Der Chef der ägyptischen Antikenverwaltung ist ein Mann Mubaraks, doch er will nicht gehen

Er gehört zu den bekanntesten Gesichtern Ägyptens. Sein Markenzeichen ist der „Indiana Jones“-Hut. Seine Website hat sogar einen Link zu einem weltweiten Fanclub. In Berlin ist er als der Jäger der Nofretete gefürchtet. Nun ist Zahi Hawass, lange Jahre allmächtiger Chef der Antikenverwaltung am Nil, selbst ein Gejagter. Seit Tagen protestieren hunderte Angestellte und Archäologie-Studenten vor den Toren der mächtigen Hauptzentrale im Stadtteil Zamalek und schleudern ihm das gleiche „Hau ab“ entgegen wie einer Woche zuvor Hosni Mubarak. Sie werfen ihm vor, ein Aufschneider und „Medien-Clown“ zu sein und sich nicht darum zu scheren, Arbeitsplätze für die tausende fertig ausgebildeter Archäologie-Absolventen zu schaffen oder den Angestellten faire Gehälter zu zahlen.

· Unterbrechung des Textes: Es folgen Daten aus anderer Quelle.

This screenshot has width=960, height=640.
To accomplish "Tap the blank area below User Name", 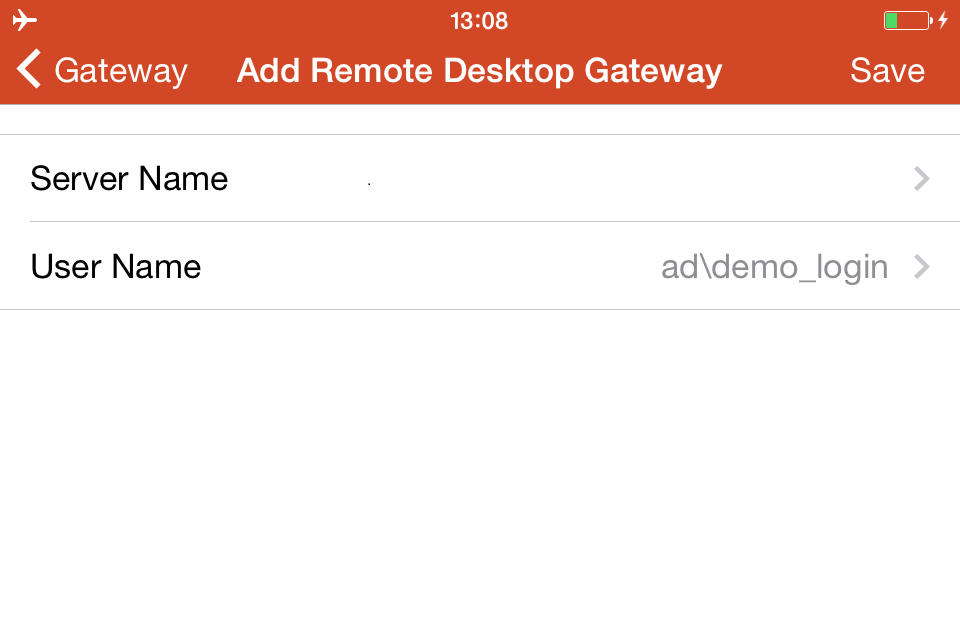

Mehr noch: Auch die Plünderung im Ägyptischen Museum zu Beginn der Unruhen sowie die Fernsehbilder, die ihn zusammen mit Hosni Mubarak als neu ernannten Minister für ägyptische Altertümer zeigten, haben dem Ansehen von Hawass schwer geschadet. Man sollte Mubarak die Chance zu Reformen geben, sagte er damals im Interview, mit dem er sich auf die Seite des Regimes stellte. Wenige Stunden nach dem spektakulären Einbruch in die obere Etage des weltberühmten Museums versicherte der Antikenchef vor laufenden Kameras, es sei nichts gestohlen worden, obwohl er und der neue Museumsdirektor Tarek al-Awadi – wie inzwischen klar ist – es schlechter wussten. Tatsächlich waren unersetzbare Exponate verschwunden, wie die beiden Experten mit einem Blick auf die zerstörten Vitrinen gesehen haben mussten: darunter zwei vergoldete Tutanchamun-Statuen und eine feine, bemalte Kalksteinfigur von Pharao Echnaton.

Nun steht Hawass im Verdacht, die brisanten Informationen bewusst verschwiegen zu haben, um das bedrängte Regime von Mubarak nicht noch weiter zu schwächen. Erst zwei Wochen später, nach dem spektakulären Sturz des Präsidenten rückte er mit der Wahrheit heraus und löste die Fahndung aus – die Diebe aber sind längst über alle Berge. Es fehlen 18 Exponate, räumte er ein, und wahrscheinlich sind es noch mehr. Inzwischen sind drei Stücke wieder aufgetaucht. Ein Skarabäus fand sich im Garten des Museums, eine kleine Figur unter einer der zertrümmerten Vitrinen. Eine Kalksteinstatue des Pharaos Echnaton „von unschätzbarem Wert“, wie Hawass betonte, entdeckte ein 16-jähriger Demonstrant am Abend des Unruhetages neben einer Mülltonne liegend und nahm sie zur Sicherheit mit nach Hause. Sein Onkel, Professor an der Amerikanischen Universität Kairo, informierte jetzt das Museum und brachte das Exponat zurück.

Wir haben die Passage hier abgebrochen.